- **Problem details**
Scan the records below for the line with "Given: Expand the react-native-web folder" and the line with "Click the 0/1 badge on Photo ID". Repeat those two lines and every line between them exactly, and nothing else.

- **Records supplied**

****

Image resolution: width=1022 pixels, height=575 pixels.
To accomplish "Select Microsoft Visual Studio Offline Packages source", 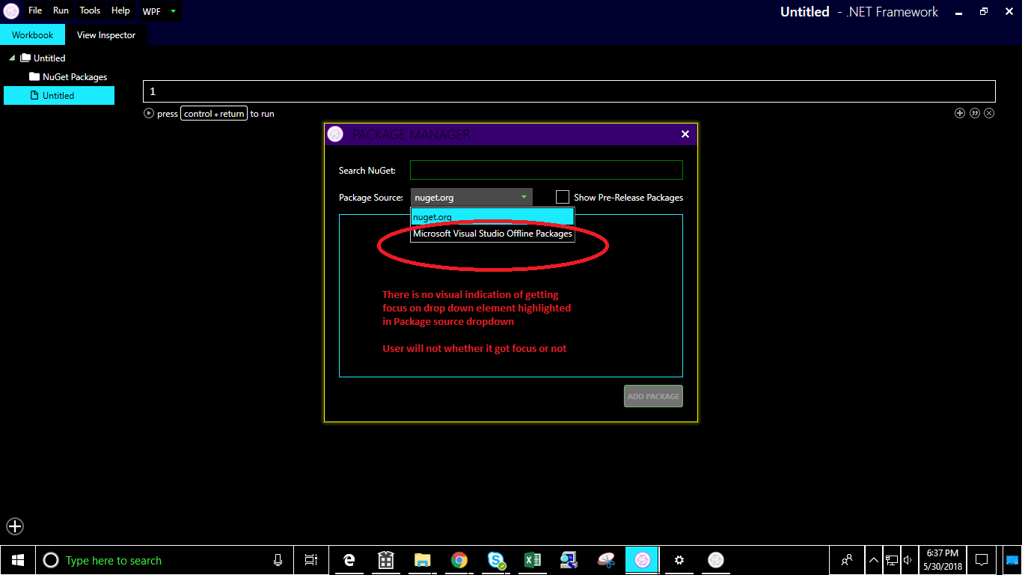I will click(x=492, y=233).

****

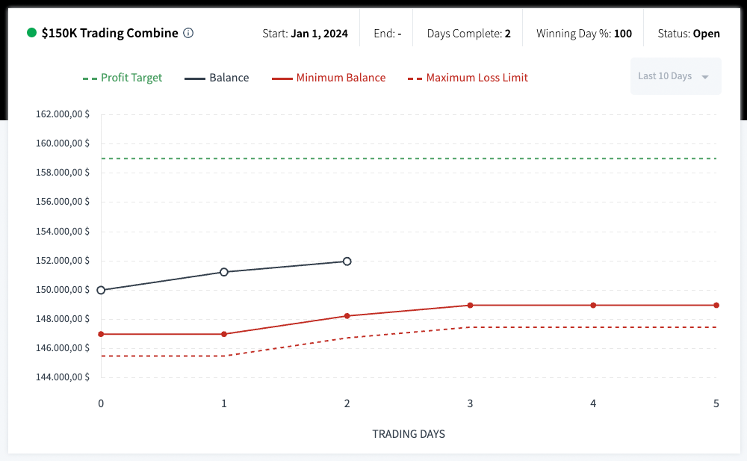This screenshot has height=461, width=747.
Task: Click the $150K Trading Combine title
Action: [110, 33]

****

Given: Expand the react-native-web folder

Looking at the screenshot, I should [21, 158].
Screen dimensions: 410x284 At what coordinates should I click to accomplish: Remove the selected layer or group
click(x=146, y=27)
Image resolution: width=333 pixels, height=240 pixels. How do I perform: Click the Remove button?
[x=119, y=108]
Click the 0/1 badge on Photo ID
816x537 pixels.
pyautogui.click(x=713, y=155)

****

- **Exercise result**
Given: Expand the react-native-web folder

Looking at the screenshot, I should [21, 158].
Screen dimensions: 410x284 At what coordinates should I click to accomplish: Remove the selected layer or group
click(x=146, y=27)
Image resolution: width=333 pixels, height=240 pixels. How do I perform: Click the Remove button?
[x=119, y=108]
Click the 0/1 badge on Photo ID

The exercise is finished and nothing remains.